══ DATA FOR THE TASK

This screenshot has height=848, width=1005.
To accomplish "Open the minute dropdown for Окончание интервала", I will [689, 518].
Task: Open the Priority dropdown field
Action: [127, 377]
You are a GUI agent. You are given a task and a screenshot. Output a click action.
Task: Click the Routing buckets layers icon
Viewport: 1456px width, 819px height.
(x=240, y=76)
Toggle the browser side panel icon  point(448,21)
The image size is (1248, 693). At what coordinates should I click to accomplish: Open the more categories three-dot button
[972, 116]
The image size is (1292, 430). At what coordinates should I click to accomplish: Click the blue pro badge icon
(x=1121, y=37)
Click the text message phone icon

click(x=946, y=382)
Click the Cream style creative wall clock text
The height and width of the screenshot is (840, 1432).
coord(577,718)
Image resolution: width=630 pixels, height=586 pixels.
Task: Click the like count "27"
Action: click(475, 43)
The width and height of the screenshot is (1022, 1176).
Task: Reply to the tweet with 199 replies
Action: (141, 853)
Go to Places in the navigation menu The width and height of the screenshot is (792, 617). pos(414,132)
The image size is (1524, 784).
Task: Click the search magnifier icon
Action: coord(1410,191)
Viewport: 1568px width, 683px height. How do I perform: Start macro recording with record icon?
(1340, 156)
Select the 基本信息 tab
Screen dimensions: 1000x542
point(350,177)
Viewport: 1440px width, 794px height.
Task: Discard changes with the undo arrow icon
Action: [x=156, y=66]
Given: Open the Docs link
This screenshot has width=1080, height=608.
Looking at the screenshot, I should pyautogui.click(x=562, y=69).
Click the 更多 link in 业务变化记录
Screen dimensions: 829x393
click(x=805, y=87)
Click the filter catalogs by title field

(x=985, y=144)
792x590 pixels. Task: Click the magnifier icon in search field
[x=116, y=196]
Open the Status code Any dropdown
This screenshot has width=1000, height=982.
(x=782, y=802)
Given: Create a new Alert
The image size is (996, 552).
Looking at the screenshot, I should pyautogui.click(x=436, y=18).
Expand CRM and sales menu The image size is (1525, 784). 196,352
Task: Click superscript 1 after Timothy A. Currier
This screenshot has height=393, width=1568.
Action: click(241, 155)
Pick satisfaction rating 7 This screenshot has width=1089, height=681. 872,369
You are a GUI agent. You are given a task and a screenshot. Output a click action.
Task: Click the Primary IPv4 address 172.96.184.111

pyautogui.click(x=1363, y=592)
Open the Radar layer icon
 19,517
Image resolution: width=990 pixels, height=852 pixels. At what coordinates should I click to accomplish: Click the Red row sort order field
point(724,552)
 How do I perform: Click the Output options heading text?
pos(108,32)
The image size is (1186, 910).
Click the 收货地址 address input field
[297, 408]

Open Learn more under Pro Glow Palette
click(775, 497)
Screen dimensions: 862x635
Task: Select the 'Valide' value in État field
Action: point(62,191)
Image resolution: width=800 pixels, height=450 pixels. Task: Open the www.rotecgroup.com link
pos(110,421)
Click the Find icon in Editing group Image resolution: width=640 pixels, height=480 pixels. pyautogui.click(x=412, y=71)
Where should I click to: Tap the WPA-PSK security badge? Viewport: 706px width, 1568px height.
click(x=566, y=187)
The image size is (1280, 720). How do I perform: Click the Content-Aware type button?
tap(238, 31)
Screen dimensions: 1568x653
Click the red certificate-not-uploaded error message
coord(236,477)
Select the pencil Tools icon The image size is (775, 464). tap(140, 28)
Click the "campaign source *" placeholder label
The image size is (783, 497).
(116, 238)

════

▶ [EXERCISE PROMPT]: From the line containing "Screen dimensions: 1568x653" down to the last line of the data above, copy every line exactly; leave out all other lines.

▶ [RESPONSE]:
Screen dimensions: 1568x653
Click the red certificate-not-uploaded error message
coord(236,477)
Select the pencil Tools icon The image size is (775, 464). tap(140, 28)
Click the "campaign source *" placeholder label
The image size is (783, 497).
(116, 238)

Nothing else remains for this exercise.